Top of Records provided
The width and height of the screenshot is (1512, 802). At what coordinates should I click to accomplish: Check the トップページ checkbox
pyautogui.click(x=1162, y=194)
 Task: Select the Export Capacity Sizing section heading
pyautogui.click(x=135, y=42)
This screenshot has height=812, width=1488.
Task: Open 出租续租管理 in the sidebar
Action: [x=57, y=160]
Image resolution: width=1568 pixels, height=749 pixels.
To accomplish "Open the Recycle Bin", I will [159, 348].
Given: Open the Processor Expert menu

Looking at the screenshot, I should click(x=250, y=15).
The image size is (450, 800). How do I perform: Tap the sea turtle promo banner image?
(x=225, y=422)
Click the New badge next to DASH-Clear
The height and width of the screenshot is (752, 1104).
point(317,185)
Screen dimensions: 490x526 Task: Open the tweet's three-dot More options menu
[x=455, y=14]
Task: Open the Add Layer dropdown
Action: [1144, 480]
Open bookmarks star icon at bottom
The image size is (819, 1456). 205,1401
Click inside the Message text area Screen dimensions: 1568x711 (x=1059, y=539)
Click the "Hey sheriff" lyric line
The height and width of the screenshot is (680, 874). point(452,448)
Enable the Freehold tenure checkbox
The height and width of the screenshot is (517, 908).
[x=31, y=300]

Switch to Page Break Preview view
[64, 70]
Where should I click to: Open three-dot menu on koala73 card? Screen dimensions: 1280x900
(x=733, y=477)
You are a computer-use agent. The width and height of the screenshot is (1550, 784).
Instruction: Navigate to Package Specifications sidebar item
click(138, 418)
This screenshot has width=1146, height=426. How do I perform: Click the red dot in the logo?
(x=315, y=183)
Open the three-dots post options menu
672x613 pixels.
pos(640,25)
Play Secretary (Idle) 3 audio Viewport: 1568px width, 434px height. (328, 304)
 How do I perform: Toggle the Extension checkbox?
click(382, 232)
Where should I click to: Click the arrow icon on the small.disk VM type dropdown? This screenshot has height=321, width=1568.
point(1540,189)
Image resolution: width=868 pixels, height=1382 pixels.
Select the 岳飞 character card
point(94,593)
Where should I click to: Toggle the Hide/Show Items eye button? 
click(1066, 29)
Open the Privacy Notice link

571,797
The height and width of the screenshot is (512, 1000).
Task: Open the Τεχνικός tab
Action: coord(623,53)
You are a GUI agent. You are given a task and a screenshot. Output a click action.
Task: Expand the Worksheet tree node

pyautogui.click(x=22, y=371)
Bottom of Records provided
* **Required work**: Only these are to be transcribed: the line with "How do I perform: Toggle" and every line after it through the last line of the entries, each exactly.

* **Solution to this problem**:
 How do I perform: Toggle the Extension checkbox?
click(382, 232)
Where should I click to: Click the arrow icon on the small.disk VM type dropdown? This screenshot has height=321, width=1568.
point(1540,189)
Image resolution: width=868 pixels, height=1382 pixels.
Select the 岳飞 character card
point(94,593)
Where should I click to: Toggle the Hide/Show Items eye button? 
click(1066, 29)
Open the Privacy Notice link

571,797
The height and width of the screenshot is (512, 1000).
Task: Open the Τεχνικός tab
Action: coord(623,53)
You are a GUI agent. You are given a task and a screenshot. Output a click action.
Task: Expand the Worksheet tree node

pyautogui.click(x=22, y=371)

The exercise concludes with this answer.